The test phase is used to finally verify the effectiveness of the above multi-resolution integrated self-training method, and the parameter settings in this part are still consistent with frameworks such as Faster-R-CNN.

The above is only a specific embodiment of the present invention, but the protection scope of the present invention is not limited thereto. Any person familiar with the technical field can easily think of various equivalents within the technical scope disclosed by the present invention.

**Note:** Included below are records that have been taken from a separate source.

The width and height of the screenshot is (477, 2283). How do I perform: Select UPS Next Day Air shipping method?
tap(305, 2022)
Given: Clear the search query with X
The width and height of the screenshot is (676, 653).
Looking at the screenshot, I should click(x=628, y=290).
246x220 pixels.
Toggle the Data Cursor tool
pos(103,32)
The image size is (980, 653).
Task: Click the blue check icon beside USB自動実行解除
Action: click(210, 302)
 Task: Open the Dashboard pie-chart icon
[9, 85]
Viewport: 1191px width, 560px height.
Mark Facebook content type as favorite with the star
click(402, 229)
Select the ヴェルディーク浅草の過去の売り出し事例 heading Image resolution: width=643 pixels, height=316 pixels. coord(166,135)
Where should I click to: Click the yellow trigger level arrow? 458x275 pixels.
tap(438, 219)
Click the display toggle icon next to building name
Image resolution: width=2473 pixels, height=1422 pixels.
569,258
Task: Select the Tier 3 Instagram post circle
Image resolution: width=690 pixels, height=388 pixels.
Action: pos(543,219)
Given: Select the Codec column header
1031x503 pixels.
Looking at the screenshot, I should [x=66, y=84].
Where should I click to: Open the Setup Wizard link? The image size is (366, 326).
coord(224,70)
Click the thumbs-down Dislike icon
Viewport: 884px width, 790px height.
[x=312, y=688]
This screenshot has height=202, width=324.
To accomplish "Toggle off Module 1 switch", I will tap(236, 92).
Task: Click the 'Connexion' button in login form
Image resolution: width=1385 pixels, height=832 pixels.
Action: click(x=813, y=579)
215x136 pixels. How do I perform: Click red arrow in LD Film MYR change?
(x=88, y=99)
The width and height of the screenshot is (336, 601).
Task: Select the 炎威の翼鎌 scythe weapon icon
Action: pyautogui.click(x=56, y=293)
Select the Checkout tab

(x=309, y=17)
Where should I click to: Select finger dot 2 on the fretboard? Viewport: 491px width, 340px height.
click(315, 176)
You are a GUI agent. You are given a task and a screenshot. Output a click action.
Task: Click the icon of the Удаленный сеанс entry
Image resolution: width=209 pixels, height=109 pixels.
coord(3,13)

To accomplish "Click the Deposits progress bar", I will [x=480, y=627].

Modifications or replacements shall all fall within the protection scope of the present invention.

Claims

A small-sample low-quality image target detection method based on multi-definition integrated self-training, characterized in that the steps are as follows:

Step 1: Assuming that the input image data is a labeled data pair (X 1 , Y 1 ) and unlabeled data X 2 , first use the labeled data to perform preliminary training on the target detection model Faster-R-CNN, and the optimization goal is:

MIN Loss(Y 1 ,F 1 (X 1 ))

After getting the first training model F1, use it to predict the unlabeled data, namely:

Y 2 =F 1 (X 2 )

Step 2: Then add (X 2 ,Y 2 ) as labeled data to the original data to obtain an enhanced data set D 1 =(X 1 ,Y 1 ,X 2 ,Y 2 ), use D 1 to retrain target detection The model Faster-R-CNN gets F 2 , and then uses F 2 to predict better labeling information for X 2 to get Y 3 ;

Step 3: By analogy, the final detection model F n is obtained through continuous iterative updating;

Step 4: Use the final detection model Fn to detect the image data to be detected to obtain the final image target.
A kind of small-sample low-quality image target detection method based on multi-definition integrated self-training according to claim 1, characterized in that after each training obtains the latest model F, use it to predict the data without labels: Firstly, the dark channel dehazing model is used to clear the original low-quality foggy pictures, and the dehazing pictures I 1 I 2 ...I k with different degrees of clarity can be generated by controlling its window parameters, where k means that there are k types of clearness in total degrees, and then input the pictures of the above k levels of clarity to F for prediction, which will generate k sets of (x, y, w, h, c) quintuple prediction results, in which the first four numbers predict the position, and the last number c predicts the confidence degree belonging to the current category; when integrating the prediction results of k groups of quintuples, according to the size of the confidence degree c: when c is greater than the first given threshold, the current prediction result is kept in the final result set; When c is less than the second given threshold, the current prediction result is added to the set to be manually corrected; for the remaining prediction results, the intra-class fusion is performed according to the intersection ratio, that is, for any two of the same class For the coordinate frame whose intersection ratio of prediction frame is greater than the third given threshold, keep the one with larger c value and add it to the final result set; finally, correct the "wrong" prediction result in the set to be manually corrected generated in the above process and add it final result set.
According to claim 2, a small-sample low-quality image target detection method based on multi-resolution integrated self-training is characterized in that the first given threshold is 0.8.
A small-sample low-quality image target detection method based on multi-resolution integrated self-training according to claim 2, characterized in that the second given threshold is 0.3.
A small-sample low-quality image target detection method based on multi-resolution integrated self-training according to claim 2, characterized in that the third given threshold is 0.7.
A small-sample low-quality image target detection method based on multi-resolution integrated self-training according to claim 1, characterized in that the number of iterations in step 3 is 6 times.